Rust lobbyists winning
They’re currently exploring using AI to mass translate software from C to Rust, which will be hilarious if it doesn’t cause Armageddon
that seems like it wouldn’t work very well except maybe for small programs. the kinds of bugs they’re trying to catch and prevent here may need substantial changes to the program’s design in order to prevent. Like the borrow checker literally does not exist in C and it is not a thing people thought about when writing asynchronous C code. Maybe the AI will take a shortcut and write a bunch of unsafe rust code, but in that case what’s the point?
Must be a lot of rust devs in the streets if we’re getting a make work program for em…
“And where did that bring you? Back to me.”
- COBOL
Which do you think happened?
-
Honest appraisal of C++ security problems
-
They figured out some security hole in C++ programs that makes them even worse than we thought
-
Some contractor bribed them to say this so that they can get contracts porting stuff to Rust
-
Some contractor dug up new legitimate security holes in C++ programs so they can convince the FBI to say this so they can get contracts porting stuff to Rust
-
High ranking FBI officials are rust fanboys
I think contractor bribes, but I think that last two are fun.
Thank god President Trump will revert everything to C, none of this woke stuff, Make Software Spaghetti Again!
Make Software Spaghetti Again!
It’s just the obvious thing. C and C++ don’t have safeguards against dangerous programming mistakes. Programming languages exist that do. There are to this day still software vulnerabilities being caused by subtly incorrect code that C and C++ require being treated as legitimate.
C and C++ don’t have safeguards against dangerous programming mistakes.
This is not really true for modern C++… and if you’re talking about code bases that use an ancient dialect of C++ where it might be true, the fantasy of even having the option of porting to Rust is actually pretty laughable. C will continue to be necessary for many critical things because there simply isn’t sufficient compiler support coverage for Rust to take the throne.
The difference here is that it takes discipline and training to use only those parts of C++. That requires humans in the loop to enforce those decisions. Humans are fallible.

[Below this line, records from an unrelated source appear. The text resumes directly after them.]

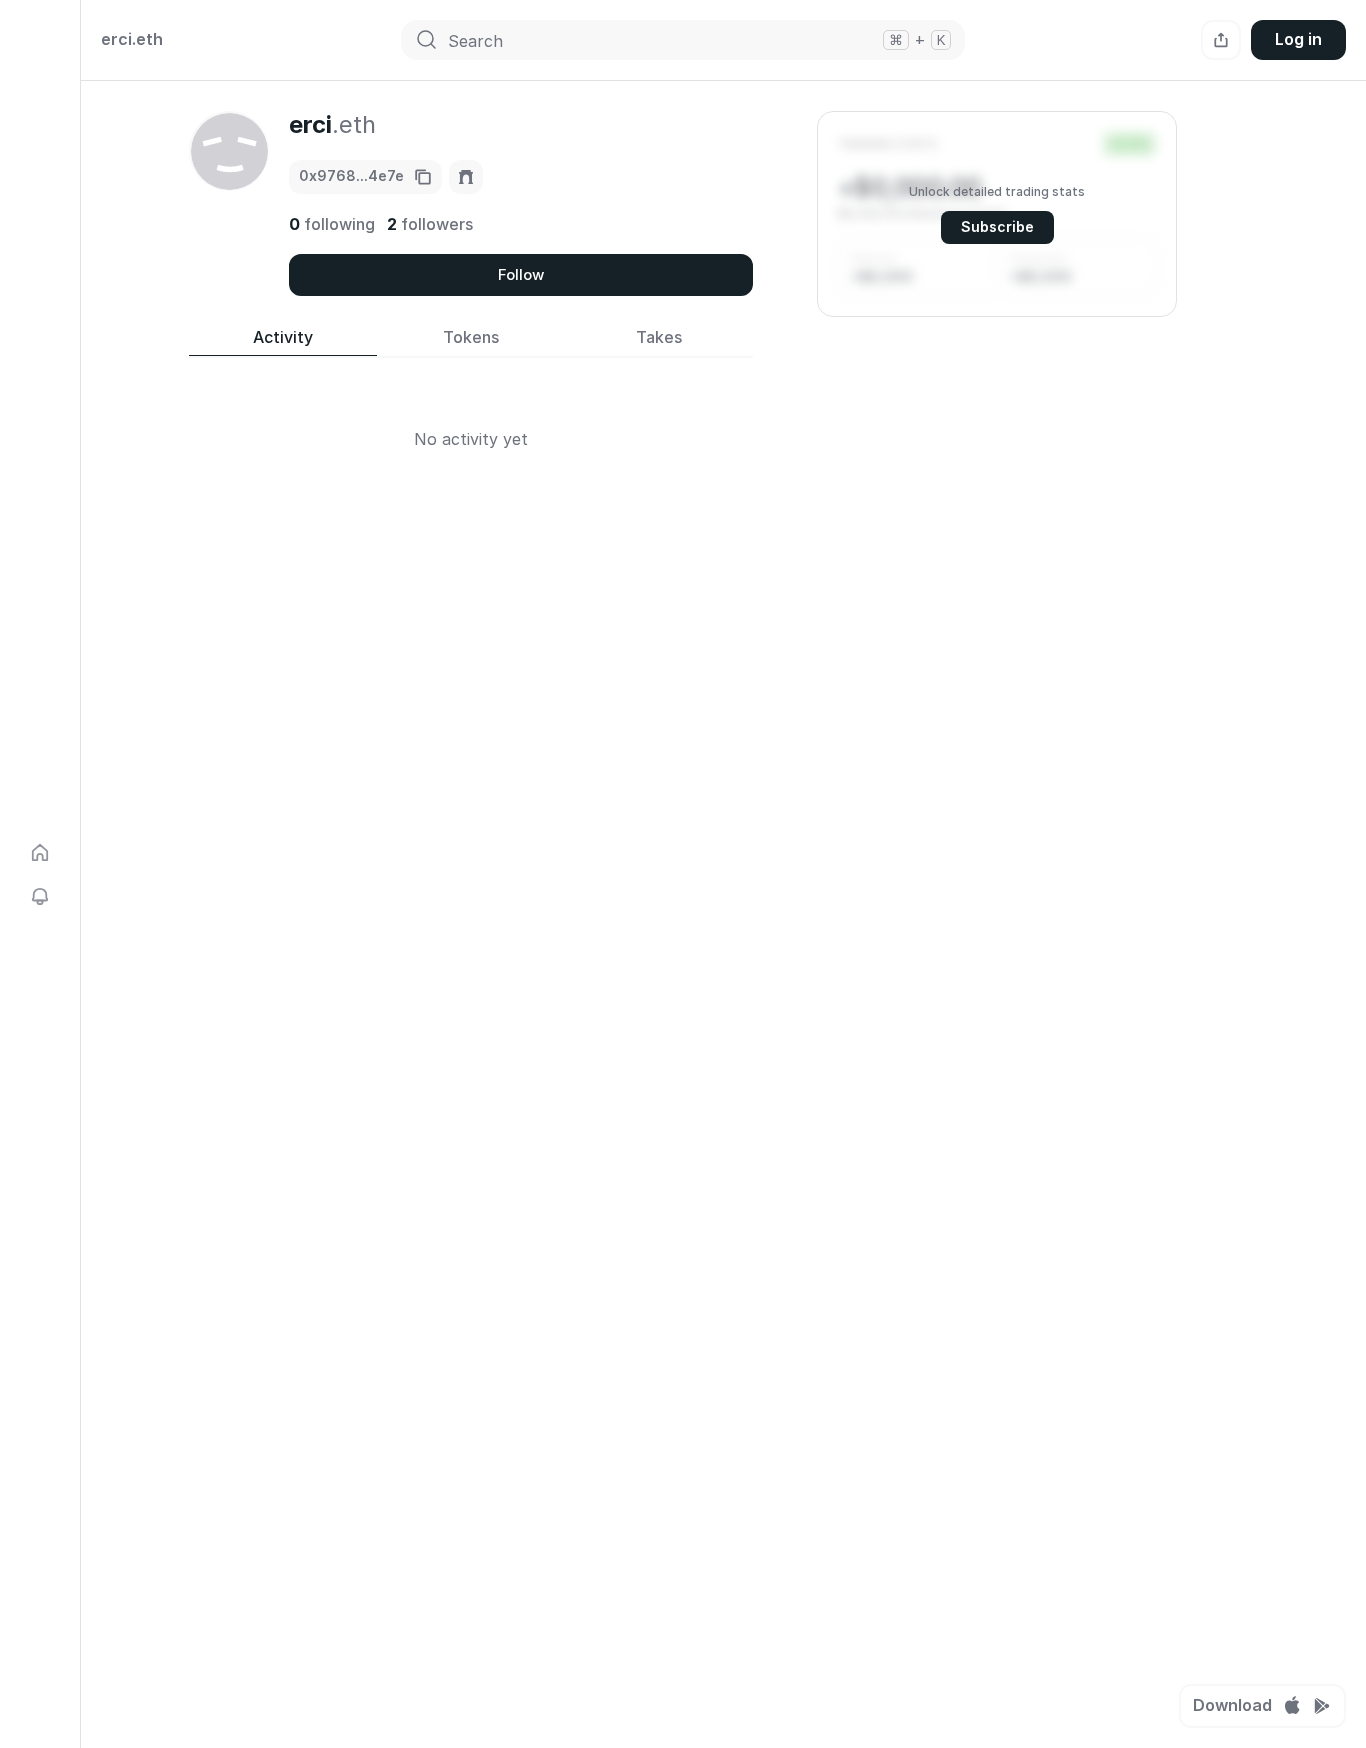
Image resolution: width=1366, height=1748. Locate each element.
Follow (521, 274)
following (332, 224)
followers (430, 224)
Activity (283, 337)
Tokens (471, 337)
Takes (659, 337)
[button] (997, 214)
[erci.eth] (466, 177)
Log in (1298, 39)
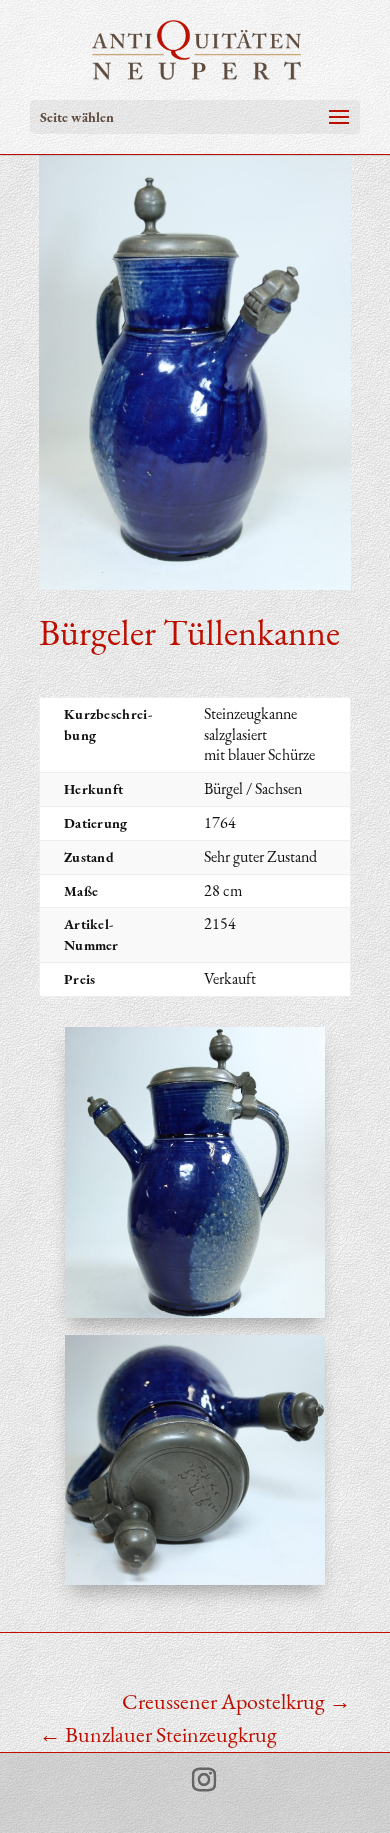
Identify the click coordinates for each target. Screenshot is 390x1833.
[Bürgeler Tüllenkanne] (195, 1317)
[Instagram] (204, 1780)
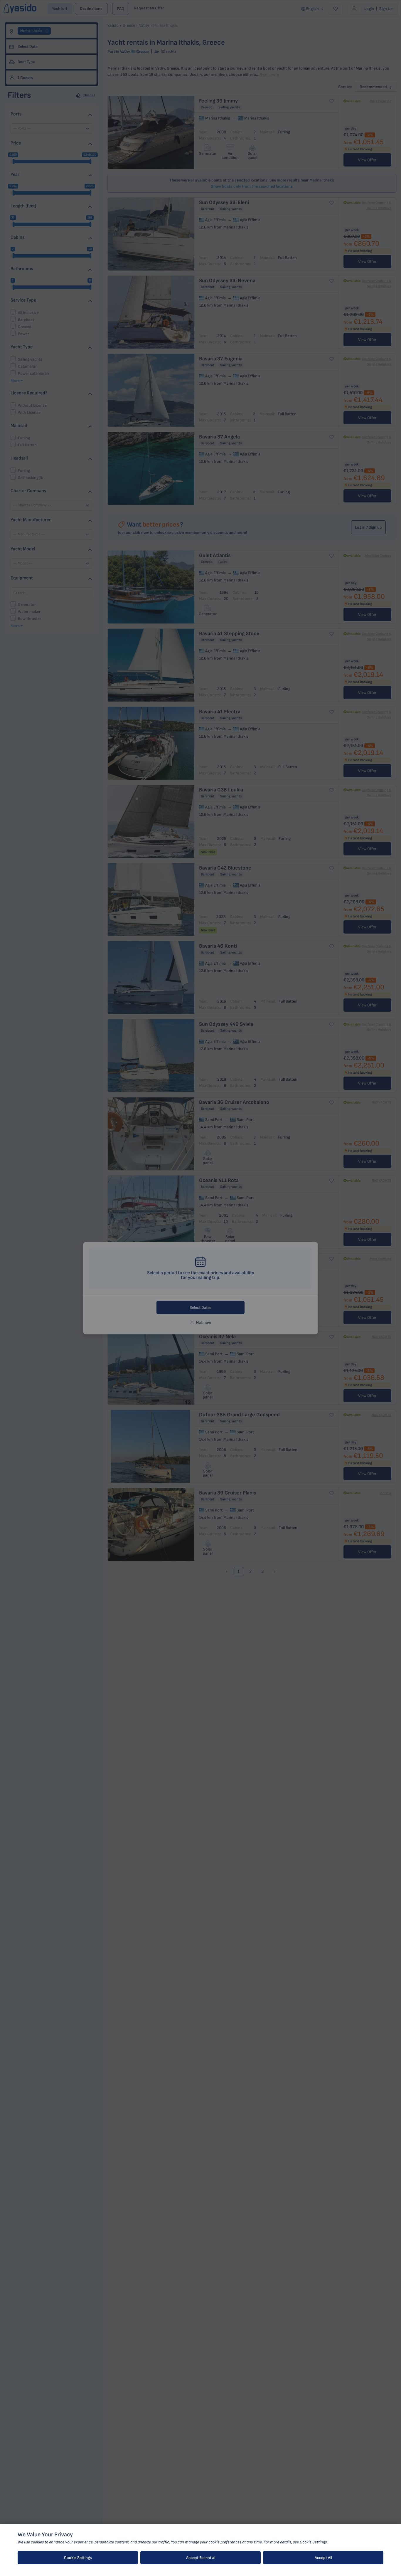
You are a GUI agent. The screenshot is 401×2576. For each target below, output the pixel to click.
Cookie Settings (78, 2557)
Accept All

If you make it impossible at the language level then there’s nothing to train. You just can’t do the thing unintentionally.
And they didn’t specify Rust; the aerospace industry has been using Ada for decades when it comes to mission critical stuff. Ada’s compiler has long had a similar notoriety to rust’s regarding the difficulty curve.
Am I wrong or is this a strong point in favor of c/c++? I’d generally want to do whatever the opposite is of what the FBI would like me to do.
“critical software” here refers to weapons systems, spying systems, government surveillance systems, cyberwarfare software, etc.
Do you work on critical software
their reasoning is that rust (and perhaps others) that can be used in place of c or c++ have stronger compile time memory and thread safety checking which are two major sources of bugs and exploit vectors. So it’s not like they’re infiltrating the language in this case the way they would with crypto.